→ **Provided passage**
* * * * * * *

Input: arr[] = {5, 9, 3, 8, 7}, value[] = {1, 2, 3, 4}, M = 9 
Output: Yes 
Explanation: 
Add 1 & 3 to arr[0] maximizing it to 9. 
Add 2 & 4 to arr[2] maximizes it to 9. 
Hence, the final arr becomes {9, 9, 9, 8, 7}.
Input: arr[] = {5, 8, 3, 8, 7}, value[] = {1, 2, 3, 4}, M = 8 
Output: No 
Explanation: 
Adding 1 to arr[4], 3 to arr[0] and 4 to arr[2], the array is modified to {8, 8, 7, 8, 8}. 
The current maximum element in arr[] is 8. 
Hence, only 2 needs to be added from value[] to any element of arr[]. 
But, on adding 2 to any element in arr[], the maximum element in the array exceeds 8. 
 

Naive Approach: 
The simplest approach is to choose any K elements from the given array arr[] and add the K values in the value[] array with these K values chosen. These K values can be added to the K chosen numbers of the array arr[] in K! ways (in the worst case). 
Time Complexity: O( NPK )
Efficient Approach: 
Follow the steps below to solve the problem: 
 

  1. Sort the elements in value[] array in decreasing order.
  2. Store all the elements of arr[] in the min priority queue.
  3. Now extract the minimum element(say X) from the priority queue and add the elements from the array value[] to X.
  4. While adding value from the array value[] to X exceeds M, then insert the element X into priority queue and repeat the above step for the next minimum value in the priority queue.
  5. If all the elements in value[] are added to some elements in arr[] then “Yes”, else print “No”.

Below is the implementation of the above approach:
 

C++




// C++ Program to implement the
// above approach
 
#include <bits/stdc++.h>
using namespace std;
 
// Function which checks if all
// additions are possible
void solve(int ar[], int values[],
        int N, int K, int M)
{
 
    // Sorting values[] in
    // decreasing order
    sort(values, values + K,
        greater<int>());
 
    // Minimum priority queue which
    // contains all the elements
    // of array arr[]
    priority_queue<int, vector<int>,
                greater<int> >
        pq;
 
    for (int x = 0; x < N; x++) {
        pq.push(ar[x]);
    }
 
    // poss stores whether all the
    // additions are possible
    bool poss = true;
    for (int x = 0; x < K; x++) {
 
        // Minimum value in the
        // priority queue
        int mini = pq.top();
        pq.pop();
        int val = mini + values[x];
 
        // If on addition it exceeds
        // M then not possible
        if (val > M) {
            poss = false;
            break;
        }
        pq.push(val);
    }
 
    // If all elements are added
    if (poss) {
        cout << "Yes" << endl;
    }
    else {
        cout << "No" << endl;
    }
}
 
// Driver Code
int main()
{
    int ar[] = { 5, 9, 3, 8, 7 };
    int N = 5;
 
    int values[] = { 1, 2, 3, 4 };
    int K = 4;
 
    int M = 9;
 
    solve(ar, values, N, K, M);
    return 0;
}


Java




// Java program to implement the
// above approach
import java.io.*;
import java.util.*;
 
class GFG{
            
// Function which checks if all
// additions are possible
static void solve(Integer ar[], Integer values[],
                  int N, int K, int M)

* * * * * * *

→ **Record extracts**
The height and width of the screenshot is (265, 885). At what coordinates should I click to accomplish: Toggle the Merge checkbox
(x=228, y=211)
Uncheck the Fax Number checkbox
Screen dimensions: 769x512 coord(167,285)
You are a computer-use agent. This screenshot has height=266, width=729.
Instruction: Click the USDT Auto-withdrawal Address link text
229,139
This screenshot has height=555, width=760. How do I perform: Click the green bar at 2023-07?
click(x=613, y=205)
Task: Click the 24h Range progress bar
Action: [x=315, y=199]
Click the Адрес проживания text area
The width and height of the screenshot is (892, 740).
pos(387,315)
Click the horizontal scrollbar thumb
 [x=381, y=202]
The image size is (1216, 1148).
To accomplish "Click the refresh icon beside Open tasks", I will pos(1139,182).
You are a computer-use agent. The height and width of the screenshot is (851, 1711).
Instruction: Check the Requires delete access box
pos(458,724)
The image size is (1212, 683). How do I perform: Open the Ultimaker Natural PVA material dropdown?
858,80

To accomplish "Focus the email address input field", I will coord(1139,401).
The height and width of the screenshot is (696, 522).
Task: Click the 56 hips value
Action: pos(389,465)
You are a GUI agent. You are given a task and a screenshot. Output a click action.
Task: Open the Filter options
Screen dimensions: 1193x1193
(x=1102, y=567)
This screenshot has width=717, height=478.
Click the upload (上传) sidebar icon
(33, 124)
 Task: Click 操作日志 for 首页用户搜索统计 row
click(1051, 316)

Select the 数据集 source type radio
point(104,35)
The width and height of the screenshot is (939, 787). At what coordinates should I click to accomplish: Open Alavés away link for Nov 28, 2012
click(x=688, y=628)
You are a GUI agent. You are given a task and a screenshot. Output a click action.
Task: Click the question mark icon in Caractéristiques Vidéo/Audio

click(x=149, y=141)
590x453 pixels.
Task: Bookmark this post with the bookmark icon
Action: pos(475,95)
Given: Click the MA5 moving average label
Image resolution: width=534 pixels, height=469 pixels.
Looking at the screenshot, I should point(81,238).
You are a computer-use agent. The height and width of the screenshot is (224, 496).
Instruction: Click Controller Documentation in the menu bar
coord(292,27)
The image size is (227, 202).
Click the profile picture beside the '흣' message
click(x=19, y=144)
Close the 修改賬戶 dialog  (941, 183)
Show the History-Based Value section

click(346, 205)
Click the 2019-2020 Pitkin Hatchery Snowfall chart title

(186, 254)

* * * * * * *

→ **Exercise task A**
Based on the text on adding values to array elements, does each statement agree with it? Answer yes or no for each and quote the deciding words. (i) The efficient approach sorts value[] in increasing order. (ii) The second example produces the output No. (iii) The efficient approach keeps the elements of arr[] in a min priority queue.
→ **Exercise task B**
From the text on adding values to array elements, reproduce the portion between "Time Complexity: O( NPK" and "min priority queue.", inclusive.

→ **Exercise response A**
(i) No: "Sort the elements in value[] array in decreasing order."
(ii) Yes: "Output: No"
(iii) Yes: "Store all the elements of arr[] in the min priority queue."

→ **Exercise response B**
Time Complexity: O( NPK )
Efficient Approach: 
Follow the steps below to solve the problem: 
 

  1. Sort the elements in value[] array in decreasing order.
  2. Store all the elements of arr[] in the min priority queue.